• dax

How to count billions of distinct items in Excel

Courtesy of XKCD

Have you ever needed to count unique things like transactions or customers? Of course you have, and counting things is thankfully very straightforward in the Power Pivot universe, just use DISTINCTCOUNT('Harry'[BulletId]) and you’re done.

Have you ever needed to count lots and lots of things though? Maybe billions of things? You can still use the same function but the sheer amount of data itself may present a different challenge, especially if you’re working with Excel (or Power BI Desktop).

Thankfully, if you’re willing to trade some accuracy for more data points (or more information perhaps) there’s an excellent option. If you can live with an error of say ±2%, you can use the HyperLogLog algorithm to estimate the number of distinct elements in your data set.

This post lays out how to implement HyperLogLog in Power Pivot or Power BI, and in a way that is surprisingly easy. And to be clear, we will maintain the ability to drill and slice our data just like we normally would. In fact, apart from some loss of accuracy we’re making no concessions whatsoever, i.e. we’re not introducing any additional complexity to the model.

We’ll start with the why-this-works though, and please bear with me as it will get a bit geeky (or interesting, your choice).

HyperLogLog to the rescue

The HyperLogLog algorithm has been around since 2007, you can find the original research paper here if you’re that way inclined. It builds on prior work along a similar vein; the problem itself, counting lots of things, is nothing new.

The main principle behind the LogLog family of algorithms is as follows…

The cardinality of a multiset of uniformly distributed random numbers can be estimated by calculating the maximum number of leading zeros in the binary representation of each number in the set.

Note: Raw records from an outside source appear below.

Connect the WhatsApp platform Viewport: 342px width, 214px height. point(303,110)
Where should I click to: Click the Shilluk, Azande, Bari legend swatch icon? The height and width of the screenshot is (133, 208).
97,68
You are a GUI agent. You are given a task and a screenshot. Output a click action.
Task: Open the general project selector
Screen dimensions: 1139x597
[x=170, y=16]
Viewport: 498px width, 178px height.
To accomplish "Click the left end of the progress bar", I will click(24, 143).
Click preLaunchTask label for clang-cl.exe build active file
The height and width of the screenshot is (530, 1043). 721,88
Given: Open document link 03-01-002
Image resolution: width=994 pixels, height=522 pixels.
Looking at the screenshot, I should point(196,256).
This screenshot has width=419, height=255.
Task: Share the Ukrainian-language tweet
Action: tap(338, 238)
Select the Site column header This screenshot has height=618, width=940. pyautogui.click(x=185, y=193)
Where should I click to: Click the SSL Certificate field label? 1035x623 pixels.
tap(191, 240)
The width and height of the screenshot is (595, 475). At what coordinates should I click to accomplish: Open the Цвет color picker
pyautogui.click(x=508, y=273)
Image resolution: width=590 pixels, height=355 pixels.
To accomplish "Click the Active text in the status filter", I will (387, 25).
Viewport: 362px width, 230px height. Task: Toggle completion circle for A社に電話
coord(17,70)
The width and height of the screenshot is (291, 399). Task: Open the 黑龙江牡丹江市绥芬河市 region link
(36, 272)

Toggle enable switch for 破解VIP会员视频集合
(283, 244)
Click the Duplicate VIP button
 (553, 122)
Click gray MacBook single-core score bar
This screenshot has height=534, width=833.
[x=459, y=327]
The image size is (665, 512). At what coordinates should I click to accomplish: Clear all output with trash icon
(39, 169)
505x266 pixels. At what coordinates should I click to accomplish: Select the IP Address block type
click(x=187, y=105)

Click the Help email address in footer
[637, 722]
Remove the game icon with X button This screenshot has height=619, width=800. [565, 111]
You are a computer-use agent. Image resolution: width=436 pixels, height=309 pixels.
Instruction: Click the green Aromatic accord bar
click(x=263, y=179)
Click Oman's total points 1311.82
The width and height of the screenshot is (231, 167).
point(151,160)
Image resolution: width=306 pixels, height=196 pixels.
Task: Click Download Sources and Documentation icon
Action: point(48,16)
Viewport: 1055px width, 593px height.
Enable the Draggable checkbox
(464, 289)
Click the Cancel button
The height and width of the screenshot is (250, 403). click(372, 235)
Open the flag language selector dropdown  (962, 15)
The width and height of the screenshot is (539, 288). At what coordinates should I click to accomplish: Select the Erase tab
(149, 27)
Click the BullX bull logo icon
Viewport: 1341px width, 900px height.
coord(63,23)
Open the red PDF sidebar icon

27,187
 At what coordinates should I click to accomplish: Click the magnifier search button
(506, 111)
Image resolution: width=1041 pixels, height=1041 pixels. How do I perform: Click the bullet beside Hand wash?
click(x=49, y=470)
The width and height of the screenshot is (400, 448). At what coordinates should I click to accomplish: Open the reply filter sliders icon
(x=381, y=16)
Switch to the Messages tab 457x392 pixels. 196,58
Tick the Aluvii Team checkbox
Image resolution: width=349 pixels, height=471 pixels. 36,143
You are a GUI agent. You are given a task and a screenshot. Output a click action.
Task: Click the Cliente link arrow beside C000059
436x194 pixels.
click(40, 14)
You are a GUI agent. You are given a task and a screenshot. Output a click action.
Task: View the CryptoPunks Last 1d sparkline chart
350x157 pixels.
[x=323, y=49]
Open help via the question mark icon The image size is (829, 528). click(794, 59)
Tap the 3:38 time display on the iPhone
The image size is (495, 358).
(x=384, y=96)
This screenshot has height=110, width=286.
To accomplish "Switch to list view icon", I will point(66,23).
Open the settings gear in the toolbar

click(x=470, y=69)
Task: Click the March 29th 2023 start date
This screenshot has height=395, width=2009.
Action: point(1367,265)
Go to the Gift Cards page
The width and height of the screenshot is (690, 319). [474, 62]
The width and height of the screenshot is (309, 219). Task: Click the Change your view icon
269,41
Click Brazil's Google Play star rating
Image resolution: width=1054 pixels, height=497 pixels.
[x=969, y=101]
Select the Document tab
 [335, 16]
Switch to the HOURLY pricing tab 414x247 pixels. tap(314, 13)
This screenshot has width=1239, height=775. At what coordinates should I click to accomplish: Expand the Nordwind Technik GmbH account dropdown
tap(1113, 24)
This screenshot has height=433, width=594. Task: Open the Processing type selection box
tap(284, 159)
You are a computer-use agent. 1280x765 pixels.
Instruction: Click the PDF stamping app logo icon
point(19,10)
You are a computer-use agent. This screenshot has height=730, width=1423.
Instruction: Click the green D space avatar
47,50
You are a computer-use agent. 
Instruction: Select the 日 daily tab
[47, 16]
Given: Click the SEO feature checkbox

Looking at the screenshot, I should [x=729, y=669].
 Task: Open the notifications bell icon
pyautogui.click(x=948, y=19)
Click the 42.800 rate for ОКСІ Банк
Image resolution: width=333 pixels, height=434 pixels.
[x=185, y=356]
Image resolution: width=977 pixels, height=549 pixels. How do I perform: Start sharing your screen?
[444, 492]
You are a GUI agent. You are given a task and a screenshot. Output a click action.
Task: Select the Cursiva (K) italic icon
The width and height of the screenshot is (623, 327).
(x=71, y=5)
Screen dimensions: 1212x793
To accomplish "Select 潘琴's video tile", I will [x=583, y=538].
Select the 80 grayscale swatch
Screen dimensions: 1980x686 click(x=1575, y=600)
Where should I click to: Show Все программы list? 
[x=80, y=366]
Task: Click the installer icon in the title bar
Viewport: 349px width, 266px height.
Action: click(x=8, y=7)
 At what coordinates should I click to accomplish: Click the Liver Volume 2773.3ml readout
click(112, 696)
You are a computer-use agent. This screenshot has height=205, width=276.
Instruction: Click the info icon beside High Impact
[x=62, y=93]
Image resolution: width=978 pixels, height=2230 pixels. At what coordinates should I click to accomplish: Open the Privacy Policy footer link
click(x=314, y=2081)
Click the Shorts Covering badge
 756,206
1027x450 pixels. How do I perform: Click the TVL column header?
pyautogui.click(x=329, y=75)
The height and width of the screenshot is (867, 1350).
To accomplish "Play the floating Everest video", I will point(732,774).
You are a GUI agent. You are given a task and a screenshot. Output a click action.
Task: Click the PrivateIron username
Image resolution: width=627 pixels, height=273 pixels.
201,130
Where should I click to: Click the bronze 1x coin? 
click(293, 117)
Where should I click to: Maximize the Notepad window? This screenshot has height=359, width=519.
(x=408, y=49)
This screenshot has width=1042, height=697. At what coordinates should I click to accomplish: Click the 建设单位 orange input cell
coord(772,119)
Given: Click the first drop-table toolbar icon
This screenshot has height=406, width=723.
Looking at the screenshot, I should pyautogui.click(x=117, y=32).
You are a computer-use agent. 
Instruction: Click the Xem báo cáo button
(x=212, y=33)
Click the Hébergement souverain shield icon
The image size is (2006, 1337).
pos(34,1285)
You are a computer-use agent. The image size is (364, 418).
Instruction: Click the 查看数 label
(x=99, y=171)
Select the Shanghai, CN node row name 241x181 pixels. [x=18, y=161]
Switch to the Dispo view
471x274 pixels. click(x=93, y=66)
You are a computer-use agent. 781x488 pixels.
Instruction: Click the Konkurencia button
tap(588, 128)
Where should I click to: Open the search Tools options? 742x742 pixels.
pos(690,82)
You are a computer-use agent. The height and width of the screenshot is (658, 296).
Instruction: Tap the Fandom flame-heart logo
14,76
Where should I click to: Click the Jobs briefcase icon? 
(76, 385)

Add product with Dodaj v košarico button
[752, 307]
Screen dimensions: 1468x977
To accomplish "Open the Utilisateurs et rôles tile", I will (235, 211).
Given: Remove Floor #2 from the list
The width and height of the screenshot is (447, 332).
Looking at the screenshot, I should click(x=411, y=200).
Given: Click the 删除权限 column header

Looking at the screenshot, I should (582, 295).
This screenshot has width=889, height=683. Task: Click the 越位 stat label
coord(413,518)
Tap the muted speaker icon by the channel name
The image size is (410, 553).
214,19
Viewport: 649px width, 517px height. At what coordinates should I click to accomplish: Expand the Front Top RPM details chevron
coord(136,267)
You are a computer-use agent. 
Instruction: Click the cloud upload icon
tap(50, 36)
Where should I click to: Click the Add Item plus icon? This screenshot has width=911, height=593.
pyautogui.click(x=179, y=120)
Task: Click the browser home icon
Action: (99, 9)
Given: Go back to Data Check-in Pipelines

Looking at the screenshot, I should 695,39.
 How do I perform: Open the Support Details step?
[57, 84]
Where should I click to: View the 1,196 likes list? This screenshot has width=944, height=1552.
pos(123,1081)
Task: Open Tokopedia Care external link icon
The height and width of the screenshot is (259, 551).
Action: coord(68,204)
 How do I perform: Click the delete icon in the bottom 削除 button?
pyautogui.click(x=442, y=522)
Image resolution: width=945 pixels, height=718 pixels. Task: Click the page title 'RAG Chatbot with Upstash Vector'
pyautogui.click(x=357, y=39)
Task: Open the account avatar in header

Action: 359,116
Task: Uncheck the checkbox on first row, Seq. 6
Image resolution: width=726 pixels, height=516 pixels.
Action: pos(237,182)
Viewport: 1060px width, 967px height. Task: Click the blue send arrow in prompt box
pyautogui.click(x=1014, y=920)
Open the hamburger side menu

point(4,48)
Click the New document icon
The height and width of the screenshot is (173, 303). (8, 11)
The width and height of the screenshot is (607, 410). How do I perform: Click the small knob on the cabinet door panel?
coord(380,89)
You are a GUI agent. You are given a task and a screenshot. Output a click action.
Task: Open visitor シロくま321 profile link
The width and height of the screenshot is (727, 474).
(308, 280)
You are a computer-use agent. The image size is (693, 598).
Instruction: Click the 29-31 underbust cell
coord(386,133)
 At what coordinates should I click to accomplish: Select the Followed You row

Thanks Wikipedia, that really cleared things up!

What’s key here is the fact that in a random binary number the chance of a zero in any given position is 50/50, or a coinflip. And, if I told you I just flipped 10 heads in a row you’d probably assume I’d been busy flipping for quite a while. So, just like when flipping coins, if we’ve observed a long sequence of leading zeroes in a group of numbers, chances are we’ve searched through a lot of different numbers (i.e. the more leading zeros, the greater the count).

So, with random independent 0’s and 1’s it’s not surprising to hear that the second half of the Wikipedia paragraph above reads:

If the maximum number of leading zeros observed is n, an estimate for the number of distinct elements in the set is 2n.

This approximation might strike you as quite naive, and it is. HyperLogLog doesn’t quite end there, to minimise variance we group the numbers into buckets and work with a harmonised mean of the most significant bit. The more buckets, the more accurate but also more data to keep in memory ultimately.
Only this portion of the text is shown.